Ferrets depend strongly on their sense of smell. They spend a lot of time with their noses to the floor investigating their surroundings. This behavior often results in the inhalation of dust and debris and a loud sneeze. Unless the sneezing is frequent, or is associated with other signs of illness, you need not be alarmed.

Due to their inquisitive nature, ferrets are notorious for getting into things. They love to tunnel and hide and can squeeze through very small places. If their head can fit, the rest of their body can fit. It is important to ferret proof your house before bringing your pet home. All openings to dangerous areas should be sealed. Check closely, and seal the openings around the pipes and ducts in your home. Unfortunately, their desire for tunneling and their curiosity may put them in dangerous situations. They will crawl under refrigerators, behind stoves or into the bottom broiler, and into the components of recliner chairs and sofa beds to name a few.

Ferrets are not destructive to most household items, but do love to chew on hard and soft rubber. This behavior is dangerous because pieces of tennis shoes, slippers, and rubber squeak toys, dolls, crayons, and doorstoppers can become impacted in your ferret’s intestines and lead to serious illness.

Avoid any accidents or injury by becoming familiar with your ferret’s habits and be constantly vigilant. To protect your ferret when it is out of the cage, apply a lightweight adjustable ferret or cat collar and add a small bell. The bell will signal that your ferret is under foot or going somewhere he/she shouldn’t be!

All ferrets have a fondness for people. The older the ferret, the more laid back it becomes. As young kits, ferrets may nip playfully and with lots of enthusiasm. This behavior is no different than that of a young puppy or kitten and early discipline and training will eliminate biting and nipping when they get older. The nip may seem harder than that by a kitten or puppy because their teeth are razor sharp and their skin is naturally tough. The roughhousing a kit may do with its littermates may not feel appropriate to an owner’s hand. Don’t mistake this behavior for viciousness…this is the same playful, acceptable behavior a puppy or kitten will often show.


Since ferrets are so inquisitive and always getting into things, they MUST be confined to a cage when their activities cannot be adequately supervised.
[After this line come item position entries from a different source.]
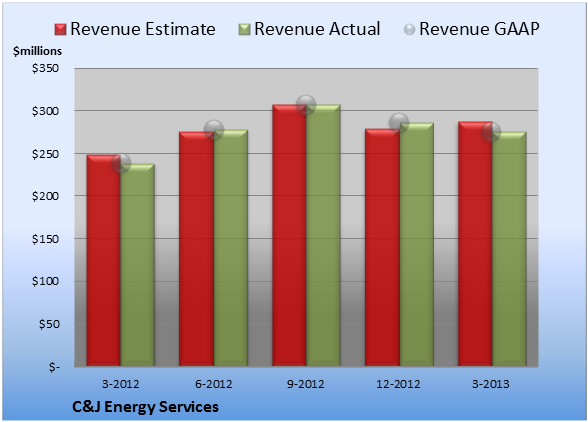Select the Revenue GAAP legend label
588x422 pixels.
tap(479, 29)
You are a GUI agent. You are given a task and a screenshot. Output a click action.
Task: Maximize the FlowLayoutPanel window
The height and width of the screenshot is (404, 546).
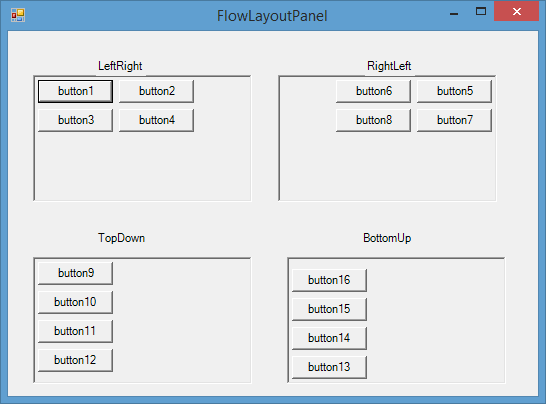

They can be maintained in a wire cage measuring 24 X 24 X 18 inches or larger. The floor may be either solid or wire. Glass tanks are not suitable because they do not allow for adequate ventilation. Custom built cages can be constructed, but the corners and lower third of the wall must be protected from urine and fecal absorption. Many owners line their home-built cages with self-adhesive floor tile or linoleum and plastic molding. It is imperative that your ferret does not chew on any of this material.